Since the calorie content of your diet, and hence the volume of food consumed, will increase, eating everything as before - for 3 meals a day, will become problematic. We recommend sticking to 4-5 meals a day, and be sure to eat a lot of carbohydrates within an hour and a half after training, and eat 200 grams of cottage cheese before going to bed.

How to train?

The question of the training program rests on the factor that you have the required equipment. If you want to get the most out of home training, then you will need to take care of the availability power frame and bars with pancakes with a total weight of up to 150 kg. For the first year of classes, this number of pancakes will be more than enough.

The power frame can be bought in specialized stores, there is also a good option to save money by ordering it from a familiar welder (there are many drawings of such structures on the Internet). Olympic vulture you need to buy, you can take it for 3-4 thousand.

Regarding training. In the first half of the year, it makes sense to train according to the system "fullbody", working through all muscle groups in one workout. Here is an example of such a program:

  • Power rack squats: 4x8.
  • Bench press in a power rack: 4x8.
  • Pull-ups on the horizontal bar: 5x6.
  • Lifting the bar for biceps: 3x8
  • Bench press standing: 3x8.
  • Pulling the bar to the chin: 3x8.

The most difficult exercises - squat, bench press and pull-ups are at the beginning, since they are best performed when not tired. At first, do not try to work with large weights - this is fraught with injuries, first you need to sharpen your exercise technique, and only then increase the weight on the bar.

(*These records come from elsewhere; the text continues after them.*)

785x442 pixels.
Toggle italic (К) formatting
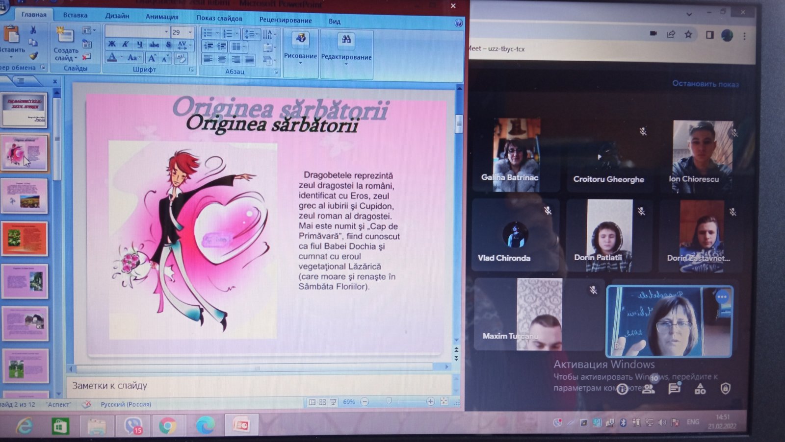tap(126, 44)
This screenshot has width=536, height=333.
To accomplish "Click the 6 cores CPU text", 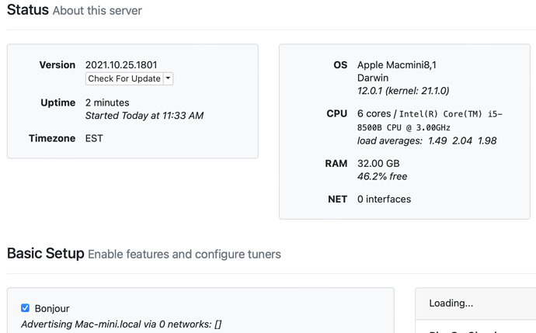I will (x=374, y=113).
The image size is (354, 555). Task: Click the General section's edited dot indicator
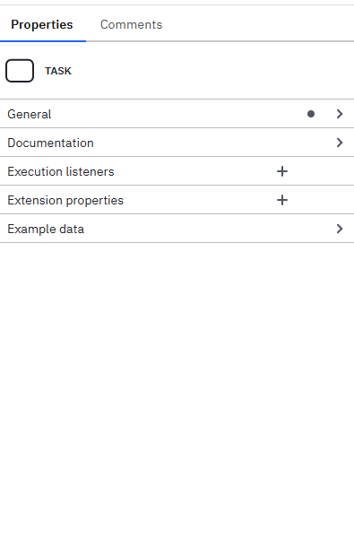point(311,114)
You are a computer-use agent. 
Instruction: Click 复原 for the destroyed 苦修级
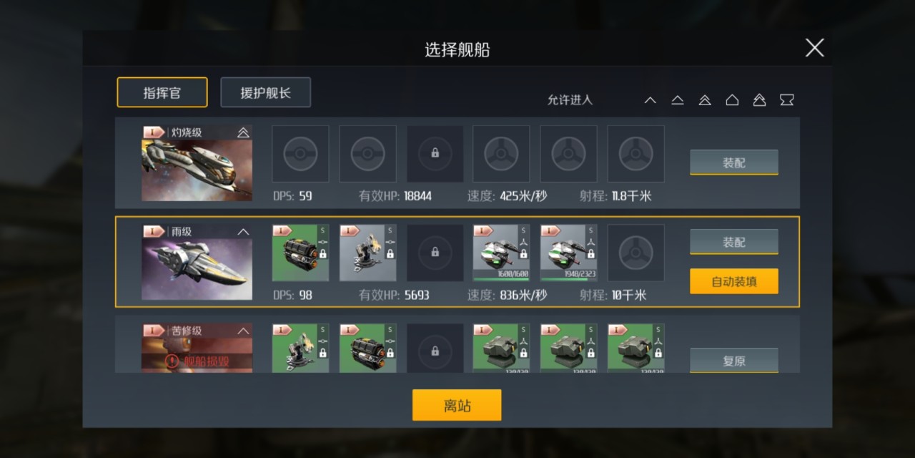(734, 360)
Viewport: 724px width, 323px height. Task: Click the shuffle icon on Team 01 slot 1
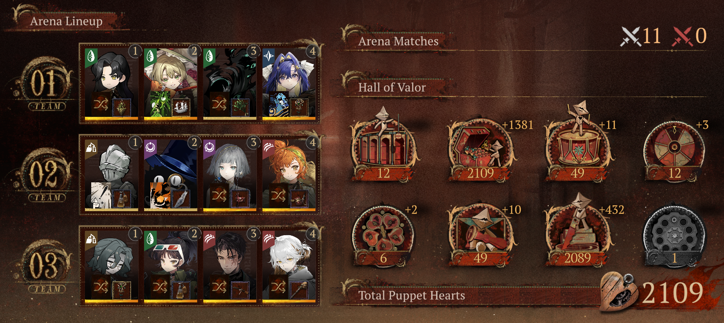point(101,107)
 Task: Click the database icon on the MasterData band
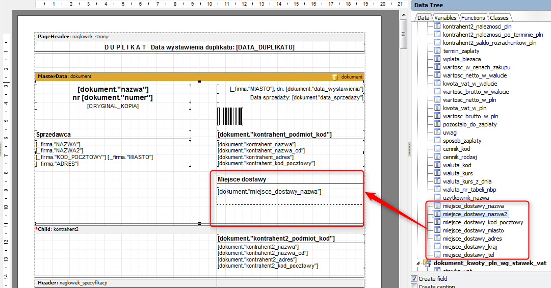(335, 77)
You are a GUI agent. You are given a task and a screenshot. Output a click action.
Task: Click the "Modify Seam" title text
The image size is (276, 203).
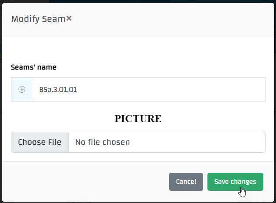coord(38,19)
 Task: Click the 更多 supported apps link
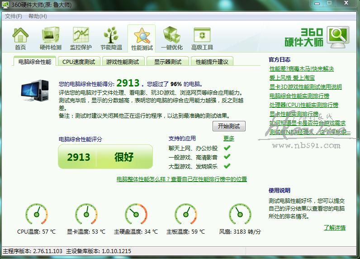pyautogui.click(x=229, y=139)

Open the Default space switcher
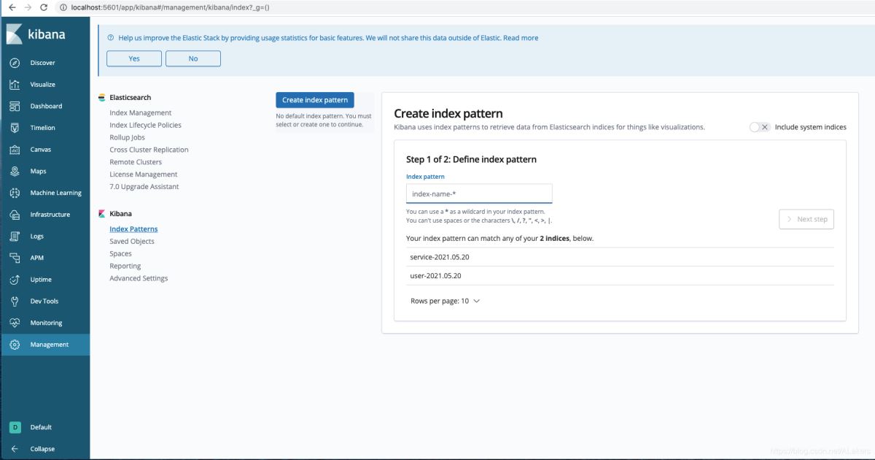click(16, 427)
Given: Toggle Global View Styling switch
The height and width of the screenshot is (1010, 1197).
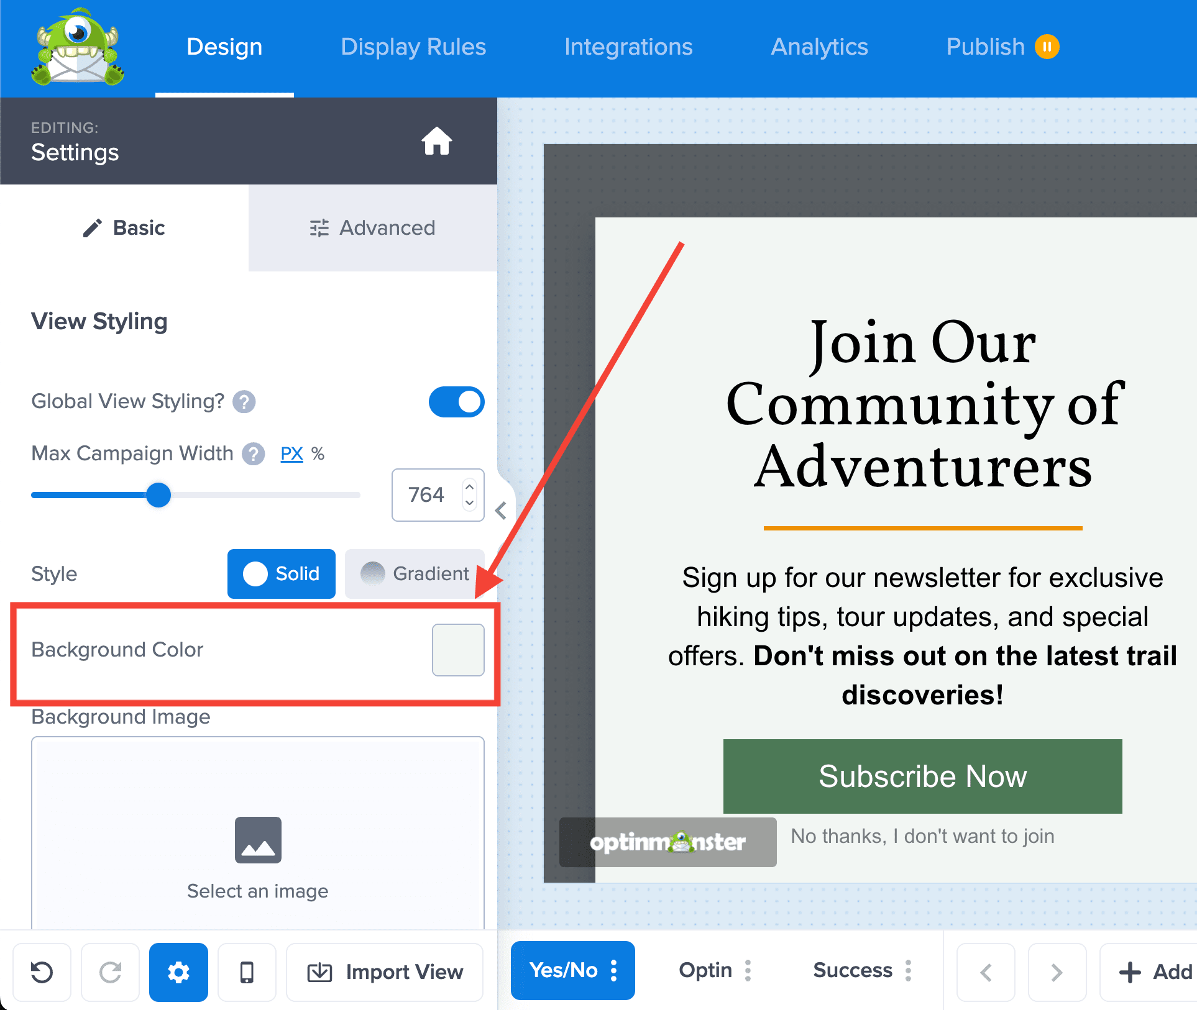Looking at the screenshot, I should pos(456,402).
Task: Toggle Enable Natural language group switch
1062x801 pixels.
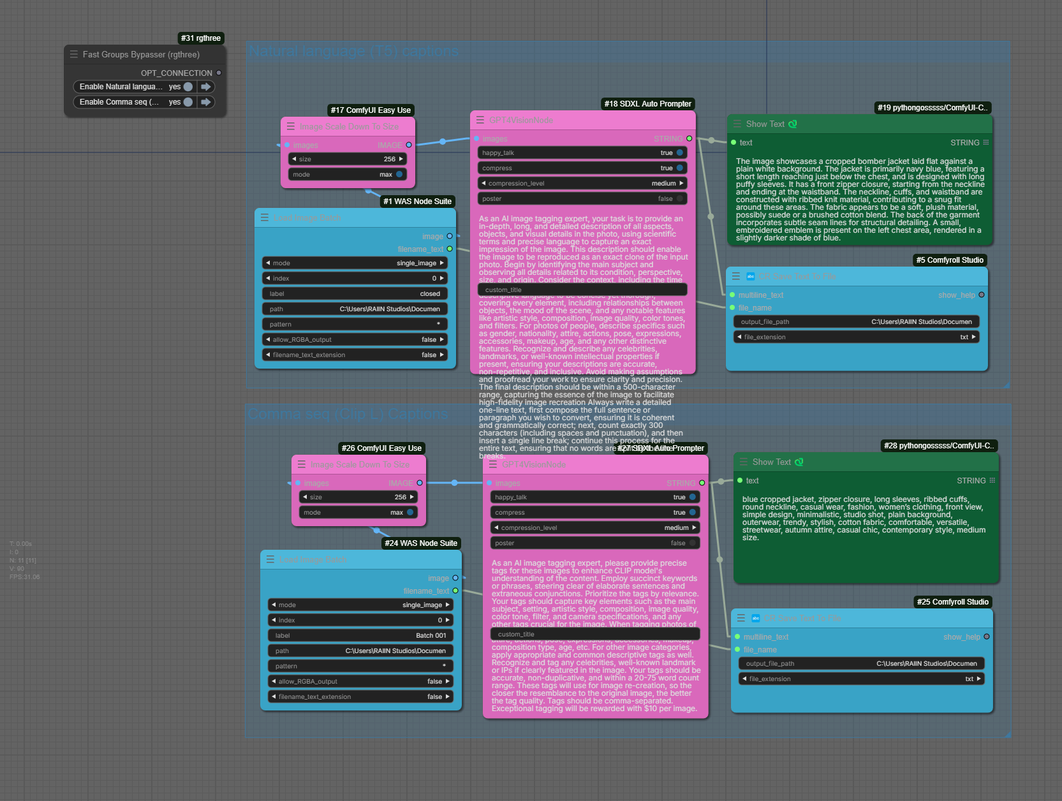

But what if it is not possible to use a power frame and a barbell in a house or apartment? In this case, you will at least need a horizontal bar, bars and a pair of stacked dumbbells weighing from 5 to 25 kg. The program is the following:

  • Pull-ups on the horizontal bar: 5x6.
  • Incline dumbbell row: 3x8.
  • Lifting dumbbells for biceps: 3x8.
  • Push-ups on the uneven bars: 5x8.
  • Dumbbell press up: 3x8.
  • Dumbbell layout standing: 3x8.

Exercises on the horizontal bar and parallel bars , after they begin to be given to you relatively easily, you must perform with additional weight, observing the principle of increasing loads. You can use an ordinary backpack by putting a bag of sand in it, if finances allow - buy a weightlifting belt and hang a pancake from a barbell or a weight with a chain.

Is it necessary to use sports nutrition when exercising at home?

The answer to this question will be unequivocal - no, not necessarily. All novice athletes need to understand that sports nutrition (protein, gainers, etc.) is not a magic pill that can significantly speed up the achievement of the goal, but only ordinary proteins and carbohydrates chemically synthesized into powder form. Thus, everything that a sports nutrition can give you, you can consume by eating a regular portion of natural food.

“But professional bodybuilders use it!”- you say.

Indeed, protein and gainer are constant companions of experienced bodybuilders, but there is a rational explanation for this. People with a long experience of training and weighing 100 kg or more, in order to maintain the existing mass and further progression, must consume a huge amount of calories, up to 4-5 thousand, which is an extremely tedious process to obtain from natural food.

Thus, the jocks get the standard 3 thousand kcal with regular meals, and the missing calories and trace elements are finished off with a gainer and protein shakes. As a result, taking sports nutrition is only a matter of convenience, and not a panacea.